• [EXCERPTED PASSAGE]:
_ _ _ _ _

Here is the approach I chose for the Traffic Sign Recognition. It is mostly inspired from the approach suggested in paper A: "Traffic Sign Recognition with Multi-Scale Convolutional Networks", by Yann LeCun et al.

SGD is used for optimization.

1) Data preparation : Follow the same approach as 'paper A' for preprocessing and validation set extraction 2) Train a toy MLP (No convolutional layer) with images directly used as input features, 1 hidden layer and a softmax layer to check the scripts EDIT: 2bis) Check the assumption from "paper A" that color info does not provide any improvement. If verified, keep only greyscale image for further tests. 3) Design a small Convolutional Neural Network. 4) Tune the learning rate 5) Increase the number of kernels and see the influence on results 6) Tune optimization hyperparameters 7) Go deeper (add convolutional lower layers, then full higher layers)

Potential ways of improvement:

• Different learning rate for each layer
• Take advantage to color : Use a 'color filter layer' for the first layer (color transform with weight mapping as network parameters).
• Unsupervised pretraining : denoising autoencoders (can it be applied to CNN?)
• Multi-Scale
• Jitter dataset

[pjkirsch]

Report of first results:

All experiments have been done using standard SGD with a 10e-3 initial learning rate and a 10e-7 learning rate decay

Note: The "official score" is the accuracy achieved by the network on the test set at the epoch with the best score on validation set. The "best score" is the best accuracy achieved by the network on the test set over all epochs.

_ _ _ _ _

• [EXCERPTED DATA]:

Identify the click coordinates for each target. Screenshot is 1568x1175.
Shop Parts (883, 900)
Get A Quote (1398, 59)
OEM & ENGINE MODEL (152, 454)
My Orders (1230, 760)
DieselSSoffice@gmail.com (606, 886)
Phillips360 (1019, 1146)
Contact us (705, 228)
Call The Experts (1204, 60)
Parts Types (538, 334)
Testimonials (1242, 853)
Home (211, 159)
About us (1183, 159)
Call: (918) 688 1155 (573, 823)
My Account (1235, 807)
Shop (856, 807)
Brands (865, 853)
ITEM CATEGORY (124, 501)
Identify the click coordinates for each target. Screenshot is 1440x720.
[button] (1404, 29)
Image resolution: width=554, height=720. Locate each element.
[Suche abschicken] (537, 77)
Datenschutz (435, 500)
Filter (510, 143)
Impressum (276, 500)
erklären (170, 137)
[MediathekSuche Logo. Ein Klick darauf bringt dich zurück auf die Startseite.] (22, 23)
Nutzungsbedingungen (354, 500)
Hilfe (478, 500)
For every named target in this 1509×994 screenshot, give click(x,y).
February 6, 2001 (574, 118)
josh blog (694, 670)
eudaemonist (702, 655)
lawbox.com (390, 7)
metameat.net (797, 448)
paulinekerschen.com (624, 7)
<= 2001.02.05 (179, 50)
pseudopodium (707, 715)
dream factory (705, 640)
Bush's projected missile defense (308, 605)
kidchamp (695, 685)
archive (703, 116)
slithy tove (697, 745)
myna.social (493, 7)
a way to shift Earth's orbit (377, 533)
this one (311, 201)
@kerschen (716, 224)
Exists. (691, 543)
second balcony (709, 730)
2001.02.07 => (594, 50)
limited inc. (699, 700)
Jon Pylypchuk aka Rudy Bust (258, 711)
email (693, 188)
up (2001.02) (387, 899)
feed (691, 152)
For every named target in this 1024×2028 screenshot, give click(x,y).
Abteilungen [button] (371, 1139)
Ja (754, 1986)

_ _ _ _ _

• [REQUIREMENT]:
Do these statements agree with the traffic sign recognition post? (a) SGD is the optimization method. (b) The toy MLP has a convolutional layer. (c) The official score is the best test-set accuracy over all epochs. You can leave the listing aside; only the traffic sign recognition post matters here.

• [ANSWER BELOW]:
(a) Yes: "SGD is used for optimization."
(b) No: "Train a toy MLP (No convolutional layer)"
(c) No: the official score is "the accuracy achieved by the network on the test set at the epoch with the best score on validation set."